Little Walter started out playing in the same style
that was popular with alot of other harp players at
the time, according to people who've reviewed his
work, based on Sonny Boy's style (can't recall if it
was I or II). sure, he grew out of that, but he didn't
start from nothing. 
i don't know anything about how Levy got started. my
understanding is he already played the piano very
well, and besides, he's apprently from Mars. i
probably can't pronounce the names of his alien
harmonica influences.
Toots and Stevie i'll have to grant you. Toots played
guitar first, right?
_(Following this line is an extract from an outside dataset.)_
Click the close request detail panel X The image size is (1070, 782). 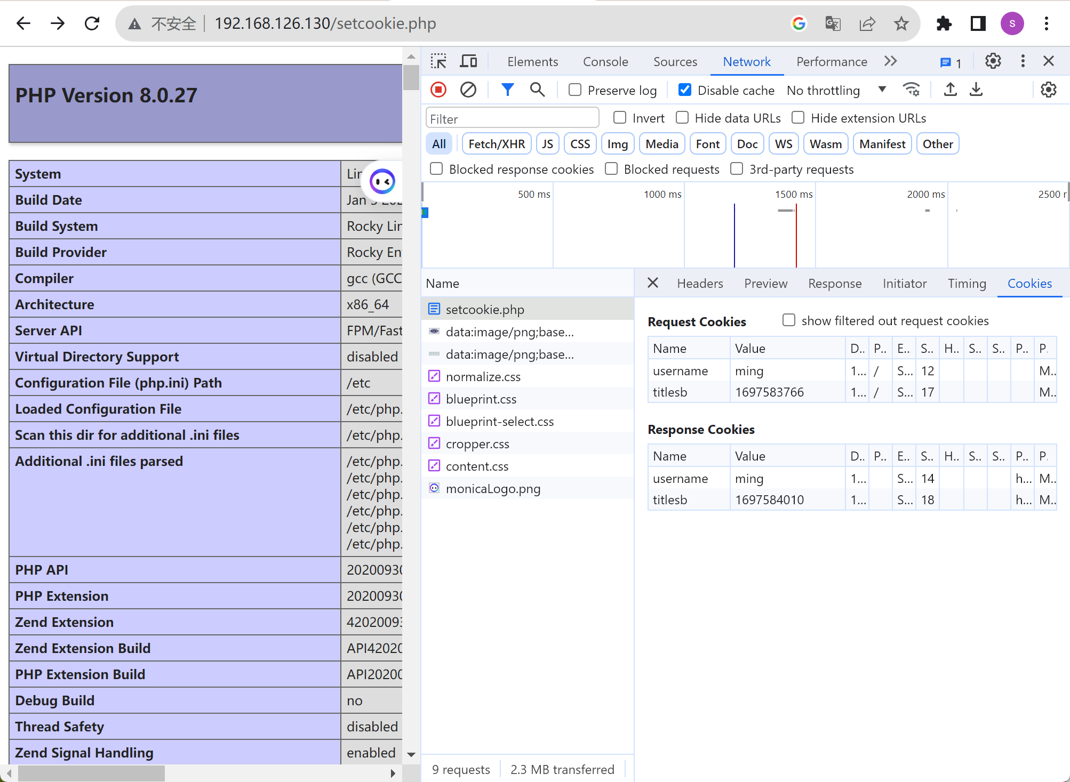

Stevie apparently did teach
himself to play. but Toots was a huge jazz guy who,
from my understanding, started out trying to apply the
music he already liked, the jazz of the time, to his
instrument. i'm not sure if/how that applies to Stevie
Wonder, but i get the feeling it was probably a
similar story. 
as an aside, didn't Toots once say something about
wanting but not being able to get a sound like Little
Walter? (it doesn't really matter to me either way, it
just popped in my head.

>Sure they listened to
> other players
> but for the most part they just do what they do and
> we're lucky
> they've chosen our humble little instrument.  For
> tose guys its about
> expression and playing the music of the mind. 
> Listening to other
> people who play the same instrument would have
> hampered thier
> progress.

did it hamper the progress of guys like Miles Davis,
Charlie Parker, Louis Armstrong, Brubeck... i dunno,
maybe these guys didn't learn from other musicians on
their same instrument, or other jazz guys (i doubt
that last part though)... i honestly don't know. but
it just seems to me that not learning from what others
in your genre or on your instrument have done is an
odd way to get off the ground. i would never advocate
becoming a slavish parroter of what others once did,
but i think the idea that harmonica players, or any
other instrumentalist, should stop listening to others
on their instrument to be extreme (i still think
that's not what you meant, but i could be wrong.
haven't you, Chris, also learned from guys like Levy,
etc?)
Ray Charles started out being a great mimic, and went
on garner the nickname "Genius." 

anyway... horses for courses. Chris is certainly a
better player than i am (now. in fifty years, i may
make him swallow his diatonics in shame ;), i just
think that a harmonica player willfully shunning
listening to other harmonica players - or a blues
musician willfully ignoring the history of recorded
blues music - is... counterintuitive.